Ancient Rockers Try to Recharge Anti-Nuclear Movement

     The year was 1979 – the height of the Cold War, and the Three Mile Island nuclear accident had just occurred. The “No Nukes” movement was born.

 

      Back then musicians such as Bonnie Raitt, Graham Nash, and Jackson Browne were called “the energy source everyone had been looking for” to fight against nuclear power. The result of their support was termed a “chain reaction.” Nearly 30 years later, the group has returned with a new music video on YouTube, but to the same alarmist tune.

 

     Critics say they “masquerade as environmentalists.” One former member, John Hall of the band Orleans, is now a Democratic representative in Congress for the state of New York.

 

     The group’s new video, featured on their Web site Nukefree.org, shows Raitt asking “Why should the American people be subsidizing something that hasn’t worked for 50 years?” and Browne claiming “Solar and wind have really blossomed in the last 30 years.”

 

     On November 7, The Baltimore Sun published an op-ed by Raitt and Harvey Wasserman, co-founders of Musicians United for Safe Energy (MUSE).

 

     “The industry has lately made much of the idea that atomic reactors might help solve global warming. But in fact they can do little, if anything, to help” claimed Raitt and Wasserman.

 

     But they did not explain why nuclear power could do little to help the situation, instead merely suggesting an increase in renewable energy sources like wind and solar power.

 

     A quick look at some facts, however, refutes the outrageous claims of the video and the op-ed.

 

     “They confuse nuclear weapons with nuclear energy, claim non-existent dangers, and misrepresent nuclear power's economics,” explained Jack Spencer, the Research Fellow in Nuclear Energy at The Heritage Foundation.

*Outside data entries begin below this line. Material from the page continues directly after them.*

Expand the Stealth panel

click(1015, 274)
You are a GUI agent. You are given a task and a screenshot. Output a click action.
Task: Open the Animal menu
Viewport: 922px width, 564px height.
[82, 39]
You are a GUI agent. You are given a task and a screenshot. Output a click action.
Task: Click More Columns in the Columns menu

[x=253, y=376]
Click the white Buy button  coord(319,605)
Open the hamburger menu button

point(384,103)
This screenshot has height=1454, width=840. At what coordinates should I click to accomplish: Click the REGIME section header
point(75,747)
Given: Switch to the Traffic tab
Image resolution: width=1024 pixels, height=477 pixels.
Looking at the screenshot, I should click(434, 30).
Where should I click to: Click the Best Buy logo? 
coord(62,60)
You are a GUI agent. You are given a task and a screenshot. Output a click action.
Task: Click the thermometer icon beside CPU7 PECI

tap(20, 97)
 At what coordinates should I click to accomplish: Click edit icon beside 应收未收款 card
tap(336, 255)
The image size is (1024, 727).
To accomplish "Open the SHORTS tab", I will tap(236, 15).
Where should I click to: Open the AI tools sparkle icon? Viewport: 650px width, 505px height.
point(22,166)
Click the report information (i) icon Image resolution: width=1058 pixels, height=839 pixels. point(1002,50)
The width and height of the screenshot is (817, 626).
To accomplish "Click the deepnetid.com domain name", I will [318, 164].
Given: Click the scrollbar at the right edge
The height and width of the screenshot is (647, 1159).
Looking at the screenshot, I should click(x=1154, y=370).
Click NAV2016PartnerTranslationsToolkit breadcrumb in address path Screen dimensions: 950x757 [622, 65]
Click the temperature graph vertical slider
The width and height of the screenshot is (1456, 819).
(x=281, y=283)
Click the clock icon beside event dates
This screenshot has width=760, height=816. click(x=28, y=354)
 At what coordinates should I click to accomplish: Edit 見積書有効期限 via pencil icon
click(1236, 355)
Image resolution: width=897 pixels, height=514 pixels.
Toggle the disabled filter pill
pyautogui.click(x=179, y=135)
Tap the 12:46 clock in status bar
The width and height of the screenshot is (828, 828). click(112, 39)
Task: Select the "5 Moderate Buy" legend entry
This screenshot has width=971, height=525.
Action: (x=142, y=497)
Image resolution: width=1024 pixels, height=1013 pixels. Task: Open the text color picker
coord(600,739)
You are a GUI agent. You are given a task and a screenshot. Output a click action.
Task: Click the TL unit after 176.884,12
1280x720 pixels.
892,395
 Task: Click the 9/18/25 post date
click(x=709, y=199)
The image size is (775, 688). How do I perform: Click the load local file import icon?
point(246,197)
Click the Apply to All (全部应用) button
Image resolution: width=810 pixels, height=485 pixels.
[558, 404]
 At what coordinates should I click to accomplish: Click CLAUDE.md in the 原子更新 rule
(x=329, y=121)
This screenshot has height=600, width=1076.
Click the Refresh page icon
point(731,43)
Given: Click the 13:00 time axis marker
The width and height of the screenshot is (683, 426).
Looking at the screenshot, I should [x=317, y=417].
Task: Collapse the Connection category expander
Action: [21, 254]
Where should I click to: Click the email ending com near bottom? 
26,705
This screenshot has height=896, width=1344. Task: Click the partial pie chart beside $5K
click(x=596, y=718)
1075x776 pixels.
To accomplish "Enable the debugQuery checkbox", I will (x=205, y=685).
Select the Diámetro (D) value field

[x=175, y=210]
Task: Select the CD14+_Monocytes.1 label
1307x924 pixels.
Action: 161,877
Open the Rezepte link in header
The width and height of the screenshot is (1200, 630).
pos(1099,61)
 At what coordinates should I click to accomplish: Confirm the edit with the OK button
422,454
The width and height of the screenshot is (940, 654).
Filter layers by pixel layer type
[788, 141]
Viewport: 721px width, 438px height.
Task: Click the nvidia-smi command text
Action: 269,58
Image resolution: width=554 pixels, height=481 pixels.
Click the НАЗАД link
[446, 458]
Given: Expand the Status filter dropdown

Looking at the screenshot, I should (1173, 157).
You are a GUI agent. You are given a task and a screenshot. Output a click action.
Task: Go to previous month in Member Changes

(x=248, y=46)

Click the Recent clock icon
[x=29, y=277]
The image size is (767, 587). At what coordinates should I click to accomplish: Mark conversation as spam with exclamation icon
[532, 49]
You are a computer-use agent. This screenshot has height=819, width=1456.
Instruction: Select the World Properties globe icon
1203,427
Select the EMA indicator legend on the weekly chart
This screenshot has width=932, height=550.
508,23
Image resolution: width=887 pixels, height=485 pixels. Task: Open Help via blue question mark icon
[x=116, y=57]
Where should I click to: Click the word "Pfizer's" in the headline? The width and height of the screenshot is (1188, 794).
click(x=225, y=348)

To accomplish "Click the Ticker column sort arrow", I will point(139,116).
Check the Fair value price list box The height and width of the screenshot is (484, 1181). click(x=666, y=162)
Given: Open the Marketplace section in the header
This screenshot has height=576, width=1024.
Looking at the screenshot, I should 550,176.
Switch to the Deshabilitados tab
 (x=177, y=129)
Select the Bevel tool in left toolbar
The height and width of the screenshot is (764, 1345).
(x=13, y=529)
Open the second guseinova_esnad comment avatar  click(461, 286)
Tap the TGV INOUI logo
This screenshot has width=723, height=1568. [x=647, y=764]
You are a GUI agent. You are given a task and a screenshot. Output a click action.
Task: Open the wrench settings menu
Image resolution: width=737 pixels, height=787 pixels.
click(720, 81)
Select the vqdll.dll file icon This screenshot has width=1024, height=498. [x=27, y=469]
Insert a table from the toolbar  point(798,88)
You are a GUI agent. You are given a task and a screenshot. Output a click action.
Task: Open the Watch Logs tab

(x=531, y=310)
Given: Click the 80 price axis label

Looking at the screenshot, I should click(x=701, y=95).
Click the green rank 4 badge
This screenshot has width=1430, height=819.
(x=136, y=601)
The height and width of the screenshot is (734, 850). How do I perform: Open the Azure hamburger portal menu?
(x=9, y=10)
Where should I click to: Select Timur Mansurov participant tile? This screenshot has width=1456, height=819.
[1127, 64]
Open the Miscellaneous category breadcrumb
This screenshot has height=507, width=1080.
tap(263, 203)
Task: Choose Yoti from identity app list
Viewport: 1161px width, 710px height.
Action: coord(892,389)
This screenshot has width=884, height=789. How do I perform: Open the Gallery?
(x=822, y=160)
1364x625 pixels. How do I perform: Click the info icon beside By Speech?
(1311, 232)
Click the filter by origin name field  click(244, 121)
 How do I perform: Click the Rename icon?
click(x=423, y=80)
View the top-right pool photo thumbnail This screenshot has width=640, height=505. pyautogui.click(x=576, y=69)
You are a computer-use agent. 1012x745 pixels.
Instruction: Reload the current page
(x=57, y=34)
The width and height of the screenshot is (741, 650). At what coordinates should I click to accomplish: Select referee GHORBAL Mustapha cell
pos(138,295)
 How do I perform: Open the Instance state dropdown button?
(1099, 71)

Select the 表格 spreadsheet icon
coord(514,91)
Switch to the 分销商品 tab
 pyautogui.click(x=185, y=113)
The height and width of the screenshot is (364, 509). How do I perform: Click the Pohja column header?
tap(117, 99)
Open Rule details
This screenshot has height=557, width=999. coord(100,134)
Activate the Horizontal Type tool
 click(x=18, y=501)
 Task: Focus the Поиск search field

     First of all, Raitt’s claim that nuclear power “hasn’t worked for 50 years” is ridiculous.

 

     The United States already derives 19 percent of its electricity from nuclear power. A report from the International Atomic Energy Agency (IAEA) released in late October 2007 showed France receiving 78 percent of its electricity from nuclear power and Belgium at 54 percent, as well as percentages of power in South Korea, Switzerland and Japan that were higher than the United States.

 

     Browne’s claim that “Solar and wind have really blossomed” ignores the fossil-fuel-based costs of building those energy sources as well.

 

    “Carbon-free fairies do not magically drop windmills onto moutaintops,” said Heritage’s Spencer in an Oct. 29, 2007, commentary. “For example, 2 million tons of concrete, about double what a nuclear plant requires, must be produced and delivered to anchor enough windmills to match one nuclear plant's energy production. Just producing this concrete emits the CO2 equivalent of flying a Boeing 747 from New York to London 450 times.”

 

     In a separate article on nuclear energy published Sept. 19, 2007, Spencer further supported nuclear power, asserting that it is the best way to meet environmental activists’ objectives for CO2 emissions, “because nuclear energy emits no atmospheric pollutants.”

 

     That irony wasn't lost on a once-skeptical Patrick Moore – a founder of Greenpeace – who wrote an op-ed in support of nuclear energy that appeared in The Washington Post April 16, 2006. He stated that while he originally likened nuclear energy to a nuclear holocaust, “thirty years on, my views have changed, and the rest of the environmental movement needs to update its views, too, because nuclear energy may just be the energy source that can save our planet from another possible disaster: catastrophic climate change.”

 

     Celebrities like Robert Redford, Sheryl Crow, and Jane Fonda have already signed the anti-nuclear petition on the Nukefree.org Web site. This isn’t the first time Hollywood, including Fonda, has crusaded against nuclear power.

 

     Only 12 days prior to the March 28, 1979, accident at Three Mile Island (TMI), the movie “The China Syndrome” was released. The movie illustrated a Hollywood-scripted nuclear meltdown.

 

     Stephen J. Dubner and Steven D. Levitt, co-authors of the book “Freakonomics,”  reminded New York Times readers of the movie in September and mentioned something they call the “Jane Fonda Effect.” They argued the movie, starring Fonda, was a major contributor to the “widespread panic” that followed the TMI accident.

 

     The accident, however, resulted in no deaths or injuries to humans – only to the nuclear power industry.

 

     “And so, instead of becoming a nation with clean and cheap nuclear energy, as once seemed inevitable, the United States kept building power plants that burned coal and other fossil fuels,” asserted Dubner and Levitt, calling these the “unintended consequences of Jane Fonda.”

 

     Complaints about security ignore nearly 30 years of secure facilities at the 103 nuclear power plants in the United States, the most plants of any country in the world. The plants have not fallen prey to terrorist attacks. Demonstrating that security, on November 2, a nuclear plant employee in Arizona was detained and the plant locked down when an explosive, so small it could not have even destroyed the car it was carried in, was discovered.